Никита всегда дрочил сидя. Мог откинутся в кресле, мог принять почти горизонтальное положение, но никогда не ложился полностью. Это была его удивительная черта, которую сейчас, спустя пятьдесят лет, я вдруг вспомнил. Это воспоминание наполнило меня нежностью и тихой радостью. Как такая мелочь могла заставить меня расчувствоваться! Я вспомнил, как мы иногда занимались этим странным сексом — сидели друг напротив друга, глядели в глаза и дрочили…

Никитина ладонь скользнула в спортивки и стала ходить там, внутри, вверх-вниз. Его вторая рука сжалась на краешке дивана.

Может, выйти к Нику? Ну испугается на мгновение, но перед ним ведь появится тот, о котором он сейчас мечтает! Испугается, а потом обрадуется! Что он там себе представляет? Что я перед ним раздеваюсь? Так я на самом деле могу перед ним раздеться! Что я сажусь рядом с ним, подставляя свое тело? Я, реальный я, могу сесть рядом с ним и позволить сделать с собой все, что он захочет! Что я устраиваюсь у него на коленях? Боком? Лицом? Спиной? Я сам хочу устроиться у него на коленях!

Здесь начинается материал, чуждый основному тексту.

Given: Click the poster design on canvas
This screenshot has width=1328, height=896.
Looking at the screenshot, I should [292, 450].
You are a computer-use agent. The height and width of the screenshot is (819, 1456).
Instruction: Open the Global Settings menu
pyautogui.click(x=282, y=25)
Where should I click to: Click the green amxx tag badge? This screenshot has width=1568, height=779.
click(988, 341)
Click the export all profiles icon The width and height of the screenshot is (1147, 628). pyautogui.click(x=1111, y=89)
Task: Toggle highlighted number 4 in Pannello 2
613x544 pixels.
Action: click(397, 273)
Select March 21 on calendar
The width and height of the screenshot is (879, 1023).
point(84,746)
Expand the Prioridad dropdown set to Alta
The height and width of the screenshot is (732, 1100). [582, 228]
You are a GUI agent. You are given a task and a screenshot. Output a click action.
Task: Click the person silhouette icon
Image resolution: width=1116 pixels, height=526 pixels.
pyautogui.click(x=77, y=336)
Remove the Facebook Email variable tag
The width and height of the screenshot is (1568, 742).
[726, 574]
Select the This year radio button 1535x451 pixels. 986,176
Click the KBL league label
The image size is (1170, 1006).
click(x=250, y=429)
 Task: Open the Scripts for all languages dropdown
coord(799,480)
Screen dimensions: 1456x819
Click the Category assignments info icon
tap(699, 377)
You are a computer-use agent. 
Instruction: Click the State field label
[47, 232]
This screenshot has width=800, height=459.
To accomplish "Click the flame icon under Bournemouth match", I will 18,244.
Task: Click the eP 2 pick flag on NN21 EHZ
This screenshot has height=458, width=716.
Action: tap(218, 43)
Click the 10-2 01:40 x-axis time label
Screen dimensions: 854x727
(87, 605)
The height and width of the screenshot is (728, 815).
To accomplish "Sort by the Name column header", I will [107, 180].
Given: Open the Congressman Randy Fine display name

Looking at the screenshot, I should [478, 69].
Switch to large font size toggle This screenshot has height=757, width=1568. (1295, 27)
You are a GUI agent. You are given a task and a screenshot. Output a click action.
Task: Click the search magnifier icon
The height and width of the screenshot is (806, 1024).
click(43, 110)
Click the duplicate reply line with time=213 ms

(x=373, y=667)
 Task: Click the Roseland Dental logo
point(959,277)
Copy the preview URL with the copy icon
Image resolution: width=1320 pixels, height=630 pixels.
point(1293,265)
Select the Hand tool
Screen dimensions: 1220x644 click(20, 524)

Никита слегка приподнялся на диване и сдвинул штаны вниз. Наружу выскочил его невероятно красивый член, твердый, напряженный. Стал виден кустик лобковых волос. Из-под резинки трусов показался краешек мошонки.

Меня ударило, будто током. Я невольно вздохнул, но, к счастью, не слишком громко.

Я чувствовал, что и во мне желание достигает крайнего предела, того, за которым уже невозможно рассуждать и думать. Конечно, скорчившись всего в полутора метрах от Никиты за спинкой кресла, прикрытый только шторой, я не мог заняться тем, чем занимался он, но выдерживать напряжение становилось очень трудно. Воздух явственно накалялся, становился тяжелым, наэлектризованным.

Ник схватил член в кулак и стал его накачивать. Шумно вздохнул. Из приоткрывшегося рта появился кончик языка и облизал губы.

Я глядел на эту картину, изнывая от желания. Напряжение становилось просто невыносимым!

Бедра Никиты раздвинулись, но им мешали штаны, и тогда Ник одним быстрым движением стянул их до самых щиколоток. Обнажились его длиннющие ноги, стройные, ровные, немыслимо красивые. Острые коленки широко разошлись в стороны. Мошонка, сексуальная, манящая, повисла, стали видны прижавшиеся к стволу яички. А еще ниже проглянул самый краешек задницы.

Я снова не смог сдержаться и вздохнул. Наверное, слишком громко, но Ник ничего не заметил.

Ладонь Никиты вернулась на член и стала его накачивать. Над верхним краем кулака часто и быстро замелькала розовая головка. Таз пришел в движение и стал немного, едва заметно подаваться вверх. Живот под футболкой напрягался.

Ник завозился на диване, сполз немного, и его задница оказалась на самом краю, почти в воздухе. Стали видны незагорелые полушария, такие упругие, такие красивые, зовущие!

Кулак теперь ходил очень быстро. Ник тяжело дышал открытым ртом. Пальцы на свободной руке напряглись, впились в диван, побелели.

Никитино тело напряглось, приподнялось над диваном, замерло. Свободная рука метнулась к футболке и дернула ее вверх, обнажив красивый живот с напрягшимися мышцами. И тут же из кончика члена вылетела длинная белесая струя. Она расплескалась по животу, оставив на коже множество перламутровых капель. Несколько попали на футболку.

Следом за первой вылетела вторая, уже не такая сильная, затем еще и еще.